Joseph Eron, MD: It’s obviously a relatively expensive test. But on the other hand, even someone who is saying that they’re taking it intermittently, it’s information that you would need. If they said, “I just stopped it.” One of the things I’m impressed with is that people really feel like they are taking it, and then your pharmacist calls their pharmacy and they’ve only gotten 3 refills in the last 6 months. Sometimes they share that it is hard to comply and they forget.
Colleen Kelley, MD MPH: Oftentimes, it takes multiple conversations. After multiple attempts you learn, “I’m not really taking this.”
Joseph Eron, MD: Right, sure.
Ian Frank, MD: Sometimes it’s more effective to have a social worker or 1 of our nurse practitioners ask that question. Because the patients don’t want to tell me that they’ve done something that they know I’ll be a little unhappy about. They don’t want to disappoint me. Sometimes if somebody else asks the question in my practice, we are more likely to get the accurate information.
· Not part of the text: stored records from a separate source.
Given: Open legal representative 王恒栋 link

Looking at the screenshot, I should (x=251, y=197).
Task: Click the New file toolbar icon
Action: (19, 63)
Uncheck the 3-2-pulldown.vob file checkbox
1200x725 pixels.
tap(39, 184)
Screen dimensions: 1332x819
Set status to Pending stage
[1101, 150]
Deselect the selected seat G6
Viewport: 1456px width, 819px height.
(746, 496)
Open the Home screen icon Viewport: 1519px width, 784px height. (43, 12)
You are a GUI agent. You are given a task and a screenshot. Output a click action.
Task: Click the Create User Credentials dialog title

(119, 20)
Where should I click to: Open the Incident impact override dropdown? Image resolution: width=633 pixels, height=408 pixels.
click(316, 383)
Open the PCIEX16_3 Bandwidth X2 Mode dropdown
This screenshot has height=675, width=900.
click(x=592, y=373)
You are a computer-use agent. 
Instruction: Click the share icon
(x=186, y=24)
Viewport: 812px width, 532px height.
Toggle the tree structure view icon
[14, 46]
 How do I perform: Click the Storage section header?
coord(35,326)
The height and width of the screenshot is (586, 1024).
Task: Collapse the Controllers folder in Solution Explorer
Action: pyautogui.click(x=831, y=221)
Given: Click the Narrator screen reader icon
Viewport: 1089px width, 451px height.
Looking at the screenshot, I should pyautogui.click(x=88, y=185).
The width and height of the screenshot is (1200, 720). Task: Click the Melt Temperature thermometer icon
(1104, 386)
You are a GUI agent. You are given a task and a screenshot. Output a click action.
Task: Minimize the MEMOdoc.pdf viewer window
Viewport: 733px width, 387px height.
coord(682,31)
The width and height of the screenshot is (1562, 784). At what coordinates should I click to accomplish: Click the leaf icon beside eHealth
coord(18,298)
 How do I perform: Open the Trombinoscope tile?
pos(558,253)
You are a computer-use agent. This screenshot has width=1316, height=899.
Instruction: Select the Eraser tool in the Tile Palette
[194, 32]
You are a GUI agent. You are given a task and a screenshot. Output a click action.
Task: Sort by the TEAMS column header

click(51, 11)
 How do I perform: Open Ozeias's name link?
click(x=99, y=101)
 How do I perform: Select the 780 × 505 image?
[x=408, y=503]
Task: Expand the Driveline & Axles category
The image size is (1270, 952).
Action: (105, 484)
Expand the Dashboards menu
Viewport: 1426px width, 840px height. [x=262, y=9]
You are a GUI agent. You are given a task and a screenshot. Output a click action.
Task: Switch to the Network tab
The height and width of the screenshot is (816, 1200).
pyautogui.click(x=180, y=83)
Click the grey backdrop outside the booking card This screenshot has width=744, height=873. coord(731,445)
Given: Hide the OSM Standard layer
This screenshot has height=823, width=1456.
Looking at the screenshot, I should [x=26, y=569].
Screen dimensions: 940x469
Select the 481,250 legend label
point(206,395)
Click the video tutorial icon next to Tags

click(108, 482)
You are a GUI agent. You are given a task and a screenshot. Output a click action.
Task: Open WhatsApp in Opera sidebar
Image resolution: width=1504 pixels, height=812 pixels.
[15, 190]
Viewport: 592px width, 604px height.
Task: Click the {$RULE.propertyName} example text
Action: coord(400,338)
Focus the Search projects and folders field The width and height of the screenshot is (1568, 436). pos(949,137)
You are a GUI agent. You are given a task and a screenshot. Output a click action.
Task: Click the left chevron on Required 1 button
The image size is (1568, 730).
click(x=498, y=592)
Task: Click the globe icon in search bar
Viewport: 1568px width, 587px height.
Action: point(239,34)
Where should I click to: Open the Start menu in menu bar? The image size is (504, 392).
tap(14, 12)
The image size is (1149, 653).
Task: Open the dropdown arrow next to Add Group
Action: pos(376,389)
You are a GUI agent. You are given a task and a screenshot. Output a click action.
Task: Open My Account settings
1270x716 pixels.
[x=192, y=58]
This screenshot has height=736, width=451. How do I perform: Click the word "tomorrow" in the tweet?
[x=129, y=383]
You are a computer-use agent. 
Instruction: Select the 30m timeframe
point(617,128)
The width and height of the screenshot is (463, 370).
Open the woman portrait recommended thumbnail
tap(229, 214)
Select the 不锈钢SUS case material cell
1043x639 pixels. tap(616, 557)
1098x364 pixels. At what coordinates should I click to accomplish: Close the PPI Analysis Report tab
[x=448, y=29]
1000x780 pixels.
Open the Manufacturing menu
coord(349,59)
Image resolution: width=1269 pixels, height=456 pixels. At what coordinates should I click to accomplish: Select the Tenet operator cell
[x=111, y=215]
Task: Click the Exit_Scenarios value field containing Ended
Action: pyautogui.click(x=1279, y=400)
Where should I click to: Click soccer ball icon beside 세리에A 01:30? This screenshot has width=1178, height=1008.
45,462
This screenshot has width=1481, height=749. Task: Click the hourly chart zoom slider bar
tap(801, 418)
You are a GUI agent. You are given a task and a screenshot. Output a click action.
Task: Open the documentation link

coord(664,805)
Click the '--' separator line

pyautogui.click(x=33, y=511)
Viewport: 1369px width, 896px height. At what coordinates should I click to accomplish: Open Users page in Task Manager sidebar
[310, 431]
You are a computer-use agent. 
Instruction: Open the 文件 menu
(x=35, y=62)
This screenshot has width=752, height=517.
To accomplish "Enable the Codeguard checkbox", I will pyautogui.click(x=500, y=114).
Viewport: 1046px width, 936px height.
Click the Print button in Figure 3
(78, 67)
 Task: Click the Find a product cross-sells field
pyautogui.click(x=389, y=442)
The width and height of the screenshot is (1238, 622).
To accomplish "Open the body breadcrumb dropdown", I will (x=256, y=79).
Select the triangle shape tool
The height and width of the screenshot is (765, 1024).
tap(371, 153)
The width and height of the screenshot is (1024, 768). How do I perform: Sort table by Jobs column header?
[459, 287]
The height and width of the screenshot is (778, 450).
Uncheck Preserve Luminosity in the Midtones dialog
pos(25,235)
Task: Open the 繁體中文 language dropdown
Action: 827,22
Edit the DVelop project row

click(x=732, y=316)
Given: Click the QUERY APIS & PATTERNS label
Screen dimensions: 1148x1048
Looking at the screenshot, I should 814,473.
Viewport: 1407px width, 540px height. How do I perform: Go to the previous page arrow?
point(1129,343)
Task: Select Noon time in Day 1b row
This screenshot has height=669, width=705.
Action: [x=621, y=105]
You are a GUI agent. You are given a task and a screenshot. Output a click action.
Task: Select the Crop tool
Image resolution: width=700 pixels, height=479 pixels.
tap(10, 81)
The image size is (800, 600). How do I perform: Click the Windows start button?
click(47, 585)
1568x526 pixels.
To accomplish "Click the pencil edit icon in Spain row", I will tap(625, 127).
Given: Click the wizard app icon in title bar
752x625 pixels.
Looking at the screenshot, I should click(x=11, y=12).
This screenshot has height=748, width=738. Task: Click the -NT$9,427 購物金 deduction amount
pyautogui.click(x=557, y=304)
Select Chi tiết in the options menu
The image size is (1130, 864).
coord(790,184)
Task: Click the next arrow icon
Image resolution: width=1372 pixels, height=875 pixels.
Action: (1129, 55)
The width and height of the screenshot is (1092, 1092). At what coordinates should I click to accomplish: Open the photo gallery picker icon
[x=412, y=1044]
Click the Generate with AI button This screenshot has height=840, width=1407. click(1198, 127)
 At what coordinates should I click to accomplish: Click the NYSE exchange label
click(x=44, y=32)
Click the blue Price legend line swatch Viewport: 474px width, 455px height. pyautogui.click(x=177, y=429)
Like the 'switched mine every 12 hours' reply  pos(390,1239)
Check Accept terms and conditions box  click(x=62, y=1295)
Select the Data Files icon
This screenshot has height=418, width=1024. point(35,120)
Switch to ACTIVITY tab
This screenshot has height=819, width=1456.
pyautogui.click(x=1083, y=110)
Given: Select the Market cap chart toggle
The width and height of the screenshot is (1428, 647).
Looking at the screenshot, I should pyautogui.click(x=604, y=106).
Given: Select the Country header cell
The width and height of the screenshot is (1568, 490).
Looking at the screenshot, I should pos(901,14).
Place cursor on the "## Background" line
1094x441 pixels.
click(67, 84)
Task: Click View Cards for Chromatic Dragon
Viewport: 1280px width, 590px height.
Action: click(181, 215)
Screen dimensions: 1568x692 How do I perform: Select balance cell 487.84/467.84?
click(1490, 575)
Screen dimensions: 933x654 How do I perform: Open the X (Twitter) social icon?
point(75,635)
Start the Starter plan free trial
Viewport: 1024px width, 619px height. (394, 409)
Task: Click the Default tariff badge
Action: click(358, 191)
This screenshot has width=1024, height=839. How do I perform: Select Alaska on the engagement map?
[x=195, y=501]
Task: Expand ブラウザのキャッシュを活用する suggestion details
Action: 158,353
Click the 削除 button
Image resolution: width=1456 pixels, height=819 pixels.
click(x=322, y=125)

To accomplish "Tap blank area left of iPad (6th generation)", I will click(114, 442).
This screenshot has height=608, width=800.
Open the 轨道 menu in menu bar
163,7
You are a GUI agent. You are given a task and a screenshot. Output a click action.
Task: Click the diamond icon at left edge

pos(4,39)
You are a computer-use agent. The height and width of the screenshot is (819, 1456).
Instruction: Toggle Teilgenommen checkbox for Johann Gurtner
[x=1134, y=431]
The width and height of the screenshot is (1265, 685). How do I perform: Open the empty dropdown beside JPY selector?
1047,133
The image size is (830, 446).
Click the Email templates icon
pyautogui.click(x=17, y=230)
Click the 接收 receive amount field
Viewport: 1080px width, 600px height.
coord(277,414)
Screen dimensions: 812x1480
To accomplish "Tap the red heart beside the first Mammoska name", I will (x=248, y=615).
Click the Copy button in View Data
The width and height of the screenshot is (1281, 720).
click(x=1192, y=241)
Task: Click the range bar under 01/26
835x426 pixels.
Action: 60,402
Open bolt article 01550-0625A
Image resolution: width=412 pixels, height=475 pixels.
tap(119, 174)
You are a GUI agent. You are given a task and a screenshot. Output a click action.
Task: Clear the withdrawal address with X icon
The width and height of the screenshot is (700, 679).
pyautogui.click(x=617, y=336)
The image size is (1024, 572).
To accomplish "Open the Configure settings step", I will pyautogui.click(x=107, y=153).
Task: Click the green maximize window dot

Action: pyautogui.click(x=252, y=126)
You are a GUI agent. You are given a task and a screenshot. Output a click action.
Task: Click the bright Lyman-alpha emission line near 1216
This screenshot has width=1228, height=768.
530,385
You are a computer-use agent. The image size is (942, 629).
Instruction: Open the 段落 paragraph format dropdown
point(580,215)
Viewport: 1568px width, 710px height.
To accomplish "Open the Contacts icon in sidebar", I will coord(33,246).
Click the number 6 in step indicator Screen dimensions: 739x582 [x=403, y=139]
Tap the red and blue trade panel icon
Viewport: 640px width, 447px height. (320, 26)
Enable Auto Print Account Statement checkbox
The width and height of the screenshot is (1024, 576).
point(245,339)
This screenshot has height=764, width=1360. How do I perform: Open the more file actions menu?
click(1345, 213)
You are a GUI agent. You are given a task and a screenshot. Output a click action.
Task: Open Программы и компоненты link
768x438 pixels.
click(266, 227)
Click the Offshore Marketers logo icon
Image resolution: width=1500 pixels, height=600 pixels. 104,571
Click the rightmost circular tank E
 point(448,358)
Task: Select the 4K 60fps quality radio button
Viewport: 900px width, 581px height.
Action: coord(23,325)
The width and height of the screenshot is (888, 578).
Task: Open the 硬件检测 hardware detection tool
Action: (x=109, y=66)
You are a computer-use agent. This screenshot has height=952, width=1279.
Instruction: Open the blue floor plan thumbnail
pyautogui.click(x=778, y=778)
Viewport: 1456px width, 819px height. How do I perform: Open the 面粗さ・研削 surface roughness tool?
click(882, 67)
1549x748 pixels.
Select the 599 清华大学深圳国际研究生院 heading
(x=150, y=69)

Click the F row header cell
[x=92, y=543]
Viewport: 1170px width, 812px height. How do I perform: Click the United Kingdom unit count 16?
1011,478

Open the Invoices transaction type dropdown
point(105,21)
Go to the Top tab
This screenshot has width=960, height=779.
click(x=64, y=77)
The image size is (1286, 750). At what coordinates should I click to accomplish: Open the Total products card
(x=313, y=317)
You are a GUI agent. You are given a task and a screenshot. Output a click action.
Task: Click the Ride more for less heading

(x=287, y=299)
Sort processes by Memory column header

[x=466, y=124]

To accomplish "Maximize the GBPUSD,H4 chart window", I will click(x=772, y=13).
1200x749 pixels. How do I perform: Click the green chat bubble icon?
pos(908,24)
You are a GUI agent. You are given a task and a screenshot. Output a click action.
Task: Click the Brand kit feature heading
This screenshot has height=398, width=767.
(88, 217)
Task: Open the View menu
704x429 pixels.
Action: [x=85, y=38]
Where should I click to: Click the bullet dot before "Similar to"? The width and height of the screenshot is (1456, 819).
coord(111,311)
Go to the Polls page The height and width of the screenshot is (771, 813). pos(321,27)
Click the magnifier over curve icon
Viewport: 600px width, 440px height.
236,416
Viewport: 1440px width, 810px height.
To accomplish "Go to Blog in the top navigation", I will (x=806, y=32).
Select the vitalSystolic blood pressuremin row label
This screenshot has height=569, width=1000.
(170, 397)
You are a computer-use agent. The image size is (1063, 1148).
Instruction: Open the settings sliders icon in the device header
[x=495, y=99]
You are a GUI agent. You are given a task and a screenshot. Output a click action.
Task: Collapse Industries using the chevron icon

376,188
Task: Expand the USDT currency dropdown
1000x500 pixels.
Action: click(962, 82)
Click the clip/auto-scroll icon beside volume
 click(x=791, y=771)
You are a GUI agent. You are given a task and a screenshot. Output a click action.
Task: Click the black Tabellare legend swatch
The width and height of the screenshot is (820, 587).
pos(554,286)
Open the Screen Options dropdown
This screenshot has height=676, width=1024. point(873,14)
Joseph Eron, MD: We have a tablet in our clinic, and we try to collect the patient-reported outcomes, but I don’t know. Julia, if you could comment if you have any experience looking at patient-reported data in your practice, and how we should be using that more as part of our care. Do you have any thoughts about that? That’s not something we have built into structure DHR data. Patient-reported outcomes are not something that are routinely collected, but they’re so relevant. Even for the stigma barrier, particularly in places like the South that are the hardest hit, it’s really driving the epidemic to some extent. So yes, it’s really important.
Julia Marcus, PhD, MPH: Yes, We have a depression and alcohol screens, and we get a sexual history report. It’s social desirability or something where I’ll ask, “How many partners do you have?” When they do it on the computer they’re a little more likely to say 5 instead of 1. Not that it’s good or bad, but it helps to know in terms of risk and screening and that sort of thing.